* WRITTEN EXERCISE:
Reproduce each line of the following material word for word, without changing anything.

— START RECORDS FOR THE EXERCISE —

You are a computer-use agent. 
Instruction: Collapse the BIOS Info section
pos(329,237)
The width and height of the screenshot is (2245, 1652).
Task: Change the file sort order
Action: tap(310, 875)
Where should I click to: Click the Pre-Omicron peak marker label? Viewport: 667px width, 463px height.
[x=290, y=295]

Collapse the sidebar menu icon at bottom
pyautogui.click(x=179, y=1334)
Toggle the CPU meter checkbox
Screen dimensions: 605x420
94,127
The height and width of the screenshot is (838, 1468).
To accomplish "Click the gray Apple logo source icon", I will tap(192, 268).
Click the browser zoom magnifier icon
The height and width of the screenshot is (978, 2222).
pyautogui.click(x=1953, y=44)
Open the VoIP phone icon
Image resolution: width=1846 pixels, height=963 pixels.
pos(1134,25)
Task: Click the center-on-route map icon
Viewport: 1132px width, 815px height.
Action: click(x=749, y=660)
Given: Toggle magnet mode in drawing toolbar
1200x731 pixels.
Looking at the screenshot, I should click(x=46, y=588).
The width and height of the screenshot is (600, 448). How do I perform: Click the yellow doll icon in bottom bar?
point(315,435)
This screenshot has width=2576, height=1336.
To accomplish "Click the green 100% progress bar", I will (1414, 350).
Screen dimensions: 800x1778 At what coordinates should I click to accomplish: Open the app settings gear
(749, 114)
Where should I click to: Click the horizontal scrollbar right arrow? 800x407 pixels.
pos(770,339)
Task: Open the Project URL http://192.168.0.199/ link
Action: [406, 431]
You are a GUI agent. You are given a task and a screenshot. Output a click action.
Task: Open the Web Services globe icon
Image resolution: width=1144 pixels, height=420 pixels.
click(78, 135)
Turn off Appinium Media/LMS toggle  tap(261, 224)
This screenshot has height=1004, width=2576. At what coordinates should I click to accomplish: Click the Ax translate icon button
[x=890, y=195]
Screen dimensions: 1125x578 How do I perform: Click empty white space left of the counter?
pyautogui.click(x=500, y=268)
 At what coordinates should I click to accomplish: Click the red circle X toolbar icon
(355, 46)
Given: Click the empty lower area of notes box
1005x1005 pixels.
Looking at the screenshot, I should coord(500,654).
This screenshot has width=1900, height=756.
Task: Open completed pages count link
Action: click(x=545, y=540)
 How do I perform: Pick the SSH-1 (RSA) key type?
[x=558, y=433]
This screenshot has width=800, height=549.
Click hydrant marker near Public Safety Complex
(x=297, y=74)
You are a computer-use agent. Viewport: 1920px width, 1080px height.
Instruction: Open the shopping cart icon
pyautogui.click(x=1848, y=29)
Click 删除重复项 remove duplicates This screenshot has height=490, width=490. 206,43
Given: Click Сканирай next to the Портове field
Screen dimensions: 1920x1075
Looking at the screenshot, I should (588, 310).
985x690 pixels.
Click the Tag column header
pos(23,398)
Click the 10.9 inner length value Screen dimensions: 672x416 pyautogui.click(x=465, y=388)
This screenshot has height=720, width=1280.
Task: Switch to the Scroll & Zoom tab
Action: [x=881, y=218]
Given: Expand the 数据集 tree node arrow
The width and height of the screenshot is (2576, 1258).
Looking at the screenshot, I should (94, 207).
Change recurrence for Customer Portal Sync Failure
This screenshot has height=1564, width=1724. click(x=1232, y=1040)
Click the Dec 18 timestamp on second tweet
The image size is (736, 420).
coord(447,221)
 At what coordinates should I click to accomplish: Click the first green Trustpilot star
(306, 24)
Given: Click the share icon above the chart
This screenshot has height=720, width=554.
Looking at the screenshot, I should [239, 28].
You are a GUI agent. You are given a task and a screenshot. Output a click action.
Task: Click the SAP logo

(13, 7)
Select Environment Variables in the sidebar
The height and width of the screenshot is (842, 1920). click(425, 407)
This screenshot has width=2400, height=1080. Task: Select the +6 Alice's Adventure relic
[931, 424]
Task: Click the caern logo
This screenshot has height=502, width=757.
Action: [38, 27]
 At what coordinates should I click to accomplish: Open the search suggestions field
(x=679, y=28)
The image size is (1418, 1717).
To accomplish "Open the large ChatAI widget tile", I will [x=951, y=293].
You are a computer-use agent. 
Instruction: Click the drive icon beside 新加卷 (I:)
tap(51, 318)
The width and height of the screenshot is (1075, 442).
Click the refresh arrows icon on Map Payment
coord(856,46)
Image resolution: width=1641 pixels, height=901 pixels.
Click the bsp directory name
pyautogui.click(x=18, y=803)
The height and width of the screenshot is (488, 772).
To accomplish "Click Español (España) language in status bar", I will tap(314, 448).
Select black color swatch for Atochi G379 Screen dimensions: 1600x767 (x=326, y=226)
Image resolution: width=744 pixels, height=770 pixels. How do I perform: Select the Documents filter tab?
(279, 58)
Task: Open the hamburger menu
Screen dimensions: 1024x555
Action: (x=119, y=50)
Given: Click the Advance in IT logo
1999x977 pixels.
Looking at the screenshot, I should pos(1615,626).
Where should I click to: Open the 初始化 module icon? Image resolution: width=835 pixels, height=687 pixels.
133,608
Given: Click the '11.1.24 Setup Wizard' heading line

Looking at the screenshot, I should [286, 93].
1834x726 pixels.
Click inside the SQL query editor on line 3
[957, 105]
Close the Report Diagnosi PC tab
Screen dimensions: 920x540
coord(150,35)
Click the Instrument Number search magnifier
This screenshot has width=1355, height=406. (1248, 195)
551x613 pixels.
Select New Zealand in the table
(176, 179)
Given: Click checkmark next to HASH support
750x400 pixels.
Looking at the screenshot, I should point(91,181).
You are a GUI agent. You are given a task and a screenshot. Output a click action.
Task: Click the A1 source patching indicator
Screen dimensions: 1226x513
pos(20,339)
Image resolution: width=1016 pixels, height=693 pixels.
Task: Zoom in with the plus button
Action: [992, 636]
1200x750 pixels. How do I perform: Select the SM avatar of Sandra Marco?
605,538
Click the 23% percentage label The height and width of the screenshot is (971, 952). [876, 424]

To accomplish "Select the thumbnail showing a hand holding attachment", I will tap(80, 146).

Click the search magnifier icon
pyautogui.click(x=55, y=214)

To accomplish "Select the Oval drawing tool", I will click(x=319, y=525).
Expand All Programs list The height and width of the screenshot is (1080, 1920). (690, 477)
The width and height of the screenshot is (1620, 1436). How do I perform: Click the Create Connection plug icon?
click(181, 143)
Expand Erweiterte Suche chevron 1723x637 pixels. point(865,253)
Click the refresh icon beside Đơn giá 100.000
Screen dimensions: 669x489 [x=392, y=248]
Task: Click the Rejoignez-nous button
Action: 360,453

— END RECORDS FOR THE EXERCISE —

* WRITTEN SOLUTION:
You are a computer-use agent. 
Instruction: Collapse the BIOS Info section
pos(329,237)
The width and height of the screenshot is (2245, 1652).
Task: Change the file sort order
Action: tap(310, 875)
Where should I click to: Click the Pre-Omicron peak marker label? Viewport: 667px width, 463px height.
[x=290, y=295]

Collapse the sidebar menu icon at bottom
pyautogui.click(x=179, y=1334)
Toggle the CPU meter checkbox
Screen dimensions: 605x420
94,127
The height and width of the screenshot is (838, 1468).
To accomplish "Click the gray Apple logo source icon", I will tap(192, 268).
Click the browser zoom magnifier icon
The height and width of the screenshot is (978, 2222).
pyautogui.click(x=1953, y=44)
Open the VoIP phone icon
Image resolution: width=1846 pixels, height=963 pixels.
pos(1134,25)
Task: Click the center-on-route map icon
Viewport: 1132px width, 815px height.
Action: click(x=749, y=660)
Given: Toggle magnet mode in drawing toolbar
1200x731 pixels.
Looking at the screenshot, I should click(x=46, y=588).
The width and height of the screenshot is (600, 448). How do I perform: Click the yellow doll icon in bottom bar?
point(315,435)
This screenshot has width=2576, height=1336.
To accomplish "Click the green 100% progress bar", I will (1414, 350).
Screen dimensions: 800x1778 At what coordinates should I click to accomplish: Open the app settings gear
(749, 114)
Where should I click to: Click the horizontal scrollbar right arrow? 800x407 pixels.
pos(770,339)
Task: Open the Project URL http://192.168.0.199/ link
Action: [406, 431]
You are a GUI agent. You are given a task and a screenshot. Output a click action.
Task: Open the Web Services globe icon
Image resolution: width=1144 pixels, height=420 pixels.
click(78, 135)
Turn off Appinium Media/LMS toggle  tap(261, 224)
This screenshot has height=1004, width=2576. At what coordinates should I click to accomplish: Click the Ax translate icon button
[x=890, y=195]
Screen dimensions: 1125x578 How do I perform: Click empty white space left of the counter?
pyautogui.click(x=500, y=268)
 At what coordinates should I click to accomplish: Click the red circle X toolbar icon
(355, 46)
Given: Click the empty lower area of notes box
1005x1005 pixels.
Looking at the screenshot, I should coord(500,654).
This screenshot has width=1900, height=756.
Task: Open completed pages count link
Action: click(x=545, y=540)
 How do I perform: Pick the SSH-1 (RSA) key type?
[x=558, y=433]
This screenshot has width=800, height=549.
Click hydrant marker near Public Safety Complex
(x=297, y=74)
You are a computer-use agent. Viewport: 1920px width, 1080px height.
Instruction: Open the shopping cart icon
pyautogui.click(x=1848, y=29)
Click 删除重复项 remove duplicates This screenshot has height=490, width=490. 206,43
Given: Click Сканирай next to the Портове field
Screen dimensions: 1920x1075
Looking at the screenshot, I should (588, 310).
985x690 pixels.
Click the Tag column header
pos(23,398)
Click the 10.9 inner length value Screen dimensions: 672x416 pyautogui.click(x=465, y=388)
This screenshot has height=720, width=1280.
Task: Switch to the Scroll & Zoom tab
Action: [x=881, y=218]
Given: Expand the 数据集 tree node arrow
The width and height of the screenshot is (2576, 1258).
Looking at the screenshot, I should (94, 207).
Change recurrence for Customer Portal Sync Failure
This screenshot has height=1564, width=1724. click(x=1232, y=1040)
Click the Dec 18 timestamp on second tweet
The image size is (736, 420).
coord(447,221)
 At what coordinates should I click to accomplish: Click the first green Trustpilot star
(306, 24)
Given: Click the share icon above the chart
This screenshot has height=720, width=554.
Looking at the screenshot, I should [239, 28].
You are a GUI agent. You are given a task and a screenshot. Output a click action.
Task: Click the SAP logo

(13, 7)
Select Environment Variables in the sidebar
The height and width of the screenshot is (842, 1920). click(425, 407)
This screenshot has width=2400, height=1080. Task: Select the +6 Alice's Adventure relic
[931, 424]
Task: Click the caern logo
This screenshot has height=502, width=757.
Action: [38, 27]
 At what coordinates should I click to accomplish: Open the search suggestions field
(x=679, y=28)
The image size is (1418, 1717).
To accomplish "Open the large ChatAI widget tile", I will [x=951, y=293].
You are a computer-use agent. 
Instruction: Click the drive icon beside 新加卷 (I:)
tap(51, 318)
The width and height of the screenshot is (1075, 442).
Click the refresh arrows icon on Map Payment
coord(856,46)
Image resolution: width=1641 pixels, height=901 pixels.
Click the bsp directory name
pyautogui.click(x=18, y=803)
The height and width of the screenshot is (488, 772).
To accomplish "Click Español (España) language in status bar", I will tap(314, 448).
Select black color swatch for Atochi G379 Screen dimensions: 1600x767 (x=326, y=226)
Image resolution: width=744 pixels, height=770 pixels. How do I perform: Select the Documents filter tab?
(279, 58)
Task: Open the hamburger menu
Screen dimensions: 1024x555
Action: (x=119, y=50)
Given: Click the Advance in IT logo
1999x977 pixels.
Looking at the screenshot, I should pos(1615,626).
Where should I click to: Open the 初始化 module icon? Image resolution: width=835 pixels, height=687 pixels.
133,608
Given: Click the '11.1.24 Setup Wizard' heading line

Looking at the screenshot, I should [286, 93].
1834x726 pixels.
Click inside the SQL query editor on line 3
[957, 105]
Close the Report Diagnosi PC tab
Screen dimensions: 920x540
coord(150,35)
Click the Instrument Number search magnifier
This screenshot has width=1355, height=406. (1248, 195)
551x613 pixels.
Select New Zealand in the table
(176, 179)
Given: Click checkmark next to HASH support
750x400 pixels.
Looking at the screenshot, I should point(91,181).
You are a GUI agent. You are given a task and a screenshot. Output a click action.
Task: Click the A1 source patching indicator
Screen dimensions: 1226x513
pos(20,339)
Image resolution: width=1016 pixels, height=693 pixels.
Task: Zoom in with the plus button
Action: [992, 636]
1200x750 pixels. How do I perform: Select the SM avatar of Sandra Marco?
605,538
Click the 23% percentage label The height and width of the screenshot is (971, 952). [876, 424]

To accomplish "Select the thumbnail showing a hand holding attachment", I will tap(80, 146).

Click the search magnifier icon
pyautogui.click(x=55, y=214)

To accomplish "Select the Oval drawing tool", I will click(x=319, y=525).
Expand All Programs list The height and width of the screenshot is (1080, 1920). (690, 477)
The width and height of the screenshot is (1620, 1436). How do I perform: Click the Create Connection plug icon?
click(181, 143)
Expand Erweiterte Suche chevron 1723x637 pixels. point(865,253)
Click the refresh icon beside Đơn giá 100.000
Screen dimensions: 669x489 [x=392, y=248]
Task: Click the Rejoignez-nous button
Action: 360,453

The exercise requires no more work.